A Sterling company called 4Wave is trying to turn its nanotechnology materials into big things in the optical component market.
"We're in the business of developing materials that are created one atomic layer at a time," said Trey Middleton, vice president of business development for 4Wave. The company's technology, called biased target deposition, is used to create optical films for 4Wave's main product: a multi-filter chip. The chip is the heart of a multiplexer, a device that filters the light used in high-speed fiber optic cables to transmit the zeroes and ones of computer language.
4Wave President Sami Antrazi, left, and Vice President Trey Middleton are reflected in a silicon wafer, which is used to test multi-filter chips.
(Ricky Carioti -- The Washington Post)
_____In Profile_____In Profile
Big idea: Develops passive optical components through a thin film deposition technique called biased target deposition
Web site: www.4waveinc.com
Who's in charge: Sami Antrazi, president
Funding: 4Wave, which has been largely self-funded, is seeking investment funding. The company received a $100,000 award from the Virginia Center for Innovative Technology's Growth Acceleration Program fund and two awards from the National Institute of Standards and Technology's Advanced Technology Program totaling $2.5 million.
Employees: All nine of the company's employees met while working for Commonwealth Scientific. When that company was sold, they founded 4Wave. They intend to expand to as many as 60 people over the next four years.
Big-name clients: 4Wave sells to companies that make transceivers for optical equipment, including Emcore Corp., Intel Corp., E2O Communications Inc., Opnext Inc., Finisar Corp. and Agilent Technologies.
Origin of company name: "We always thought of getting into the optics business," Antrazi said, and four seemed the key number. "There are four characteristics to optics: the incident light, the standing light, the reflected light and the transmitted light. It's worked out well because our chip has four filters on it and it filters four ways."
A multiplexer combines four wavelengths, each capable of transmitting 2.5 gigabytes of data per second over fiber-optic cable, so that the fiber can transmit 10 GB per second altogether, Middleton said.

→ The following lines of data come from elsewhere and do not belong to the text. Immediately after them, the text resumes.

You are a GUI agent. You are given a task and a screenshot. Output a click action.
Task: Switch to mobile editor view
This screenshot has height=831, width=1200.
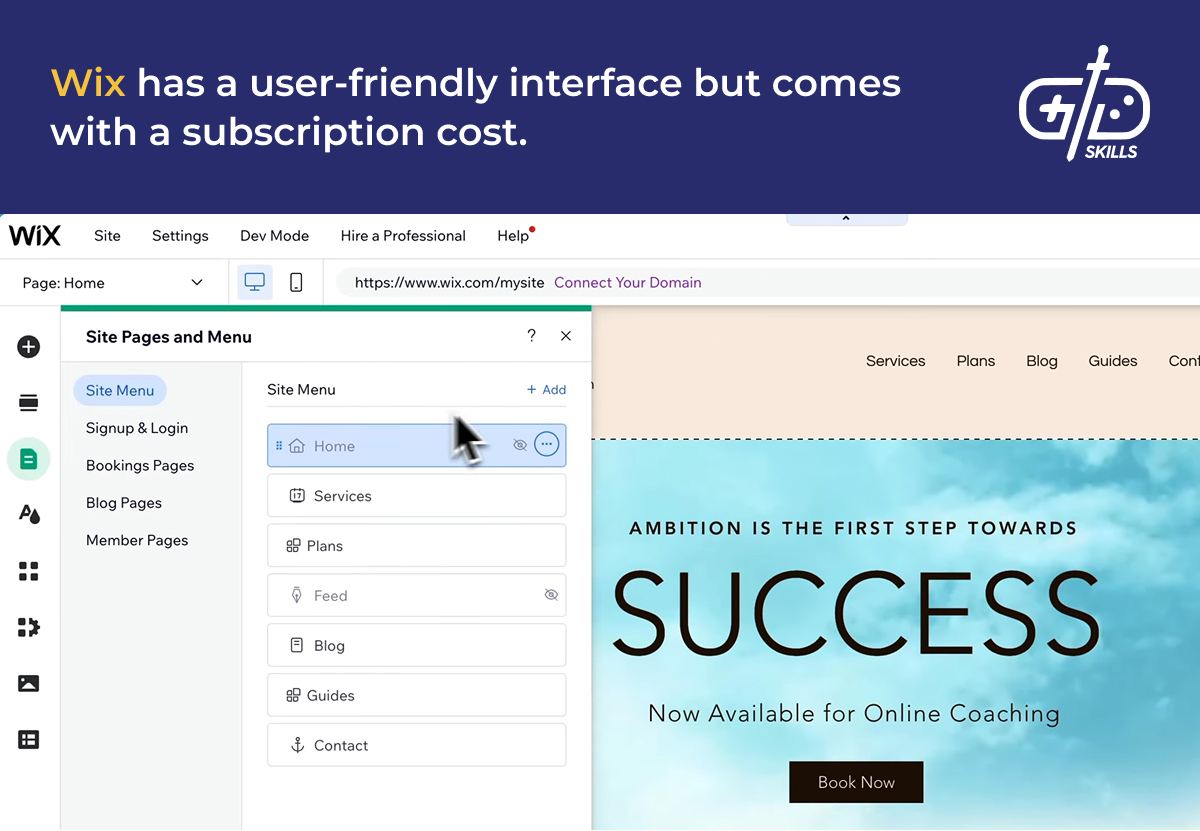tap(296, 282)
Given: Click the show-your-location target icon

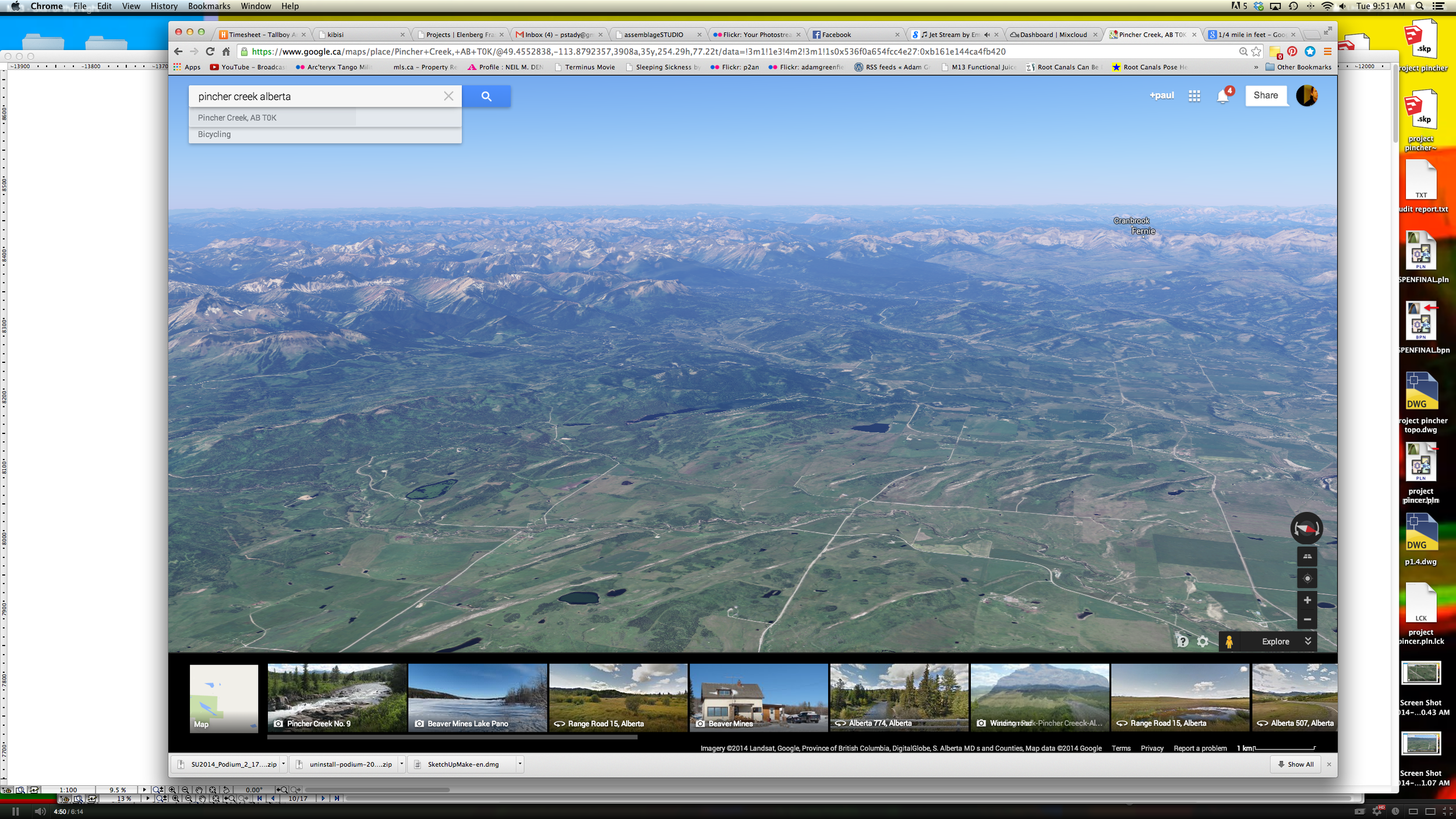Looking at the screenshot, I should [x=1307, y=578].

4Wave's technology is rooted in basic physics. "If you look at the sun you see white light," company President Sami Antrazi said. "A rainbow is multiple colors. Each color represents a wavelength. You can transmit data down each color at 2.5 gigabytes per second. To run the four colors down the fiber you have to combine them. Our chip combines the light and separates the light. On the transmitting end you have a multiplexer to combine the light. On the receiving end you have a demultiplexer to break up the light to get data out of it. "
4Wave's executives said their biggest challenge has been its lack of financial resources. "We got great reception and traction in the venture community, but they were concerned about when the market would be realized," Antrazi said. "In the 2000 time frame a lot of venture guys took a bloodbath."
Middleton says the company has three orders for its multiplexers so far and will begin shipping in March. The company expects $2 million in revenue this year and predicts it can be a $45 million company in five years.
"The whole market is being realized today," Middleton said. "I think we have a double barrier to entry to a competitor -- a patent portfolio that protects our products and the ability to make them. We didn't share the secret sauce on how we came about making this equipment." 4Wave's main competitor is a German company called Cube Optics, which Middleton says purchases the optical filters from another company and cuts them down in size. "It's a very labor-intensive activity," Middleton said. "We make it from scratch."